A bill that would have made it a crime to sell pornography to minors in the state died in the Senate Appropriations Committee Friday.
SB 125 was a broad effort to shield minors from exposure to nudity or displays of sexual activity. The bill provided that violation of the ban would be a misdemeanor.
The bill's specific criteria for determining whether sex-related material violated the ban is one source of the controversy surrounding the proposal. The language employed by bill sponsor Sen.
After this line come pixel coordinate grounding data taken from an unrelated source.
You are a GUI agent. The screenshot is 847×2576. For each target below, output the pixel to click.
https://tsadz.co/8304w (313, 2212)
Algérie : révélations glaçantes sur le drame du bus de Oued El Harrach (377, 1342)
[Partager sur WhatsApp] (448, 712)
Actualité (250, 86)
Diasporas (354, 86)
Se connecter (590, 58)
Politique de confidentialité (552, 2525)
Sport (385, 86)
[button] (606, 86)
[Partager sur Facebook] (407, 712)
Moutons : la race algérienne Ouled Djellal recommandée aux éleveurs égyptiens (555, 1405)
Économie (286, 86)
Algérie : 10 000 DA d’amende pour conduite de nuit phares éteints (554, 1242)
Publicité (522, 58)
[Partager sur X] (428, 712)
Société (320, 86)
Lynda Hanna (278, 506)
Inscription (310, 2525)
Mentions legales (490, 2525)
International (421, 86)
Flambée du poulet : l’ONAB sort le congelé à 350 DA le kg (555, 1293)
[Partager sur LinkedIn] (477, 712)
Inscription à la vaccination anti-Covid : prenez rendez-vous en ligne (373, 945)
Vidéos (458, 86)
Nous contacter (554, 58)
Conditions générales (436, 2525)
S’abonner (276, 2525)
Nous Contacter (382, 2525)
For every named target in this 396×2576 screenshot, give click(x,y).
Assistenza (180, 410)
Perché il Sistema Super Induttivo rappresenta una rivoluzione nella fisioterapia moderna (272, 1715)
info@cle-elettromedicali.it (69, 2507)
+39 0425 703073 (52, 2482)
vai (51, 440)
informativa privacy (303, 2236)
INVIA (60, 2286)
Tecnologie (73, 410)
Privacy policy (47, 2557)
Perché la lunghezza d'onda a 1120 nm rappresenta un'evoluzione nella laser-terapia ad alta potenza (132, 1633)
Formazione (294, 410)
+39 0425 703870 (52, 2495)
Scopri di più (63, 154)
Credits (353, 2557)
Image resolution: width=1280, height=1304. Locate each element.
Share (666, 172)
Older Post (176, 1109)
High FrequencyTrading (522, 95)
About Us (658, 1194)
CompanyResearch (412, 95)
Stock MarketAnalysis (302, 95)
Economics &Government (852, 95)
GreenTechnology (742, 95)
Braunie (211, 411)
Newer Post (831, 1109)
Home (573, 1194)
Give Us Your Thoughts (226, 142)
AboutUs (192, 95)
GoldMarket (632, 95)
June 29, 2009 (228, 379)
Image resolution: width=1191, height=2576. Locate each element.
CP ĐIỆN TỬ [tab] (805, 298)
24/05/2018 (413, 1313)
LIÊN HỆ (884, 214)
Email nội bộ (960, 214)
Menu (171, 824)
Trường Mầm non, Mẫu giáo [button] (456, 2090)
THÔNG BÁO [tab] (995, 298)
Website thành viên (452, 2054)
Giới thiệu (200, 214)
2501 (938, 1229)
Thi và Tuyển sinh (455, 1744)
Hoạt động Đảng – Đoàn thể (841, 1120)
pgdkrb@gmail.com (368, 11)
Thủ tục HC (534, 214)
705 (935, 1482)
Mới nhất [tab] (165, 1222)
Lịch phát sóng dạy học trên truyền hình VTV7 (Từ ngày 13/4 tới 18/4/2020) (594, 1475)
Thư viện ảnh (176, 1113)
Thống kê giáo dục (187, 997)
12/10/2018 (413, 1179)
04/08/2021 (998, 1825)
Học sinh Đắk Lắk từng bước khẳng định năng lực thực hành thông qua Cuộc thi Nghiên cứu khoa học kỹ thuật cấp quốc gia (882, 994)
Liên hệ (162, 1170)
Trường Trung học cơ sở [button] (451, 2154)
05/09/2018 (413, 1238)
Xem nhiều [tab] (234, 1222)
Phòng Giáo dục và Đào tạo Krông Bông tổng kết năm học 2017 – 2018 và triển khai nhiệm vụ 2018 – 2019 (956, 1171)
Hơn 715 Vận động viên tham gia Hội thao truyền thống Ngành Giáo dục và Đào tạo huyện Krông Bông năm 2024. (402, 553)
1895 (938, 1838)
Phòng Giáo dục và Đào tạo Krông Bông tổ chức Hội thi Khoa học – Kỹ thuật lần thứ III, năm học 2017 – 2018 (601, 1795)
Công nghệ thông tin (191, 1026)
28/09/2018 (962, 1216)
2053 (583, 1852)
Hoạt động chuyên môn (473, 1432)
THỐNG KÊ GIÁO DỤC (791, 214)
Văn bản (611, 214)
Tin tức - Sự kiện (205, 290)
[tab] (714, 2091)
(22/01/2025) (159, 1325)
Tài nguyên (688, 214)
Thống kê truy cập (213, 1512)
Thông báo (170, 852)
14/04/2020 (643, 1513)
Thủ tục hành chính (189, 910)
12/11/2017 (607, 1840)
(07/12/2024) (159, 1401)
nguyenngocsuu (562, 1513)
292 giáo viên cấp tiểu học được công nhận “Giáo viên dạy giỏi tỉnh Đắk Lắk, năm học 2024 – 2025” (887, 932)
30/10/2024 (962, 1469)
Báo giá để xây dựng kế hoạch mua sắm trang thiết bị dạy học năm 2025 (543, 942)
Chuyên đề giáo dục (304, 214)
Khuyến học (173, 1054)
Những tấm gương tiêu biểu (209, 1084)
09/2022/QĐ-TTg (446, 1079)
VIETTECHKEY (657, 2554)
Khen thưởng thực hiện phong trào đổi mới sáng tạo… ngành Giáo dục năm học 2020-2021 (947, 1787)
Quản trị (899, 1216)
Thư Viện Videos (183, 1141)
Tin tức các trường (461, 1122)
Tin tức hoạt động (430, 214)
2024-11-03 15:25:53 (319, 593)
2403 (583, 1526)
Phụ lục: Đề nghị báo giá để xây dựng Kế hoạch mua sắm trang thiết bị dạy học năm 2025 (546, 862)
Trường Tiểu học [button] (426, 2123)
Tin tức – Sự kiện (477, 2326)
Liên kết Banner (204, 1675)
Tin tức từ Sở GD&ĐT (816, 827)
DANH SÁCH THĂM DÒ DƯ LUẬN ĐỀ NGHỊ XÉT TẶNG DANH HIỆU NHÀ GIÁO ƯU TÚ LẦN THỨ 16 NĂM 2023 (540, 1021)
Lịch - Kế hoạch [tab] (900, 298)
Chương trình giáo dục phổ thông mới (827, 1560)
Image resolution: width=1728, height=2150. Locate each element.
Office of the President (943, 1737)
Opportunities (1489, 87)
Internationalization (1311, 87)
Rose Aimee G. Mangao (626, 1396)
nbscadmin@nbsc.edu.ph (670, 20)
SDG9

Ted Harvey, R-Highlands Ranch, was as follows:
"A material or performance is deemed harmful to minors if the material or performance depicts nudity or sexual activity and if the material or performance, when taken as a whole, meets the following criteria:
(a) a reasonable adult person would find that the material or performance has a predominant tendency to appeal to the prurient interest of minors; and
(b) a reasonable adult person would find that the depiction of nudity or sexual activity in the material or performance is patently offensive to prevailing standards in the adult community concerning what is suitable for minors; and
(c) a reasonable adult person would find that the material or performance lacks serious literary, artistic, political, or scientific value for minors."
This language was drawn from a federal statute called the Child Online Protection Act, which was enacted into law by Congress in 1998. That law and a predecessor called the Communications Decency Act were ruled unconstitutional as a violation of the First Amendment in two cases decided by the U.S. Supreme Court.
The Court has held that the First Amendment does allow legislatures greater latitude to restrict the access of minors to pornographic material to minors than would be allowed for adults, but there is uncertainty about whether this "community standard" criteria is constitutional. The Court did not have a majority of its members agreeing that the First Amendment allows pornographic material to be banned with such language in either of the cases ruling on the constitutionality of COPA or CDA.
In addition, opponents of the bill have raised concerns that, whether or not it is consistent with the First Amendment to the U.S. Constitution, it has a higher likelihood of being in conflict with the state constitution's speech clause.
In any event, the decision by the Appropriations Committee turned on money, not the freedom of speech.
Republican Sen. Steve Johnson of Fort Collins was apparently perplexed by the majority's conclusion that there's not enough to pay for the bill's mandate.
"There is an appropriate, unexpended, unaccounted for funding source," Johnson said.
SB 125 had previously been approved by the Senate Judiciary Committee when Sen. Dan Gibbs, D-Silverthorne, joined with three Republicans on that committee to support the measure.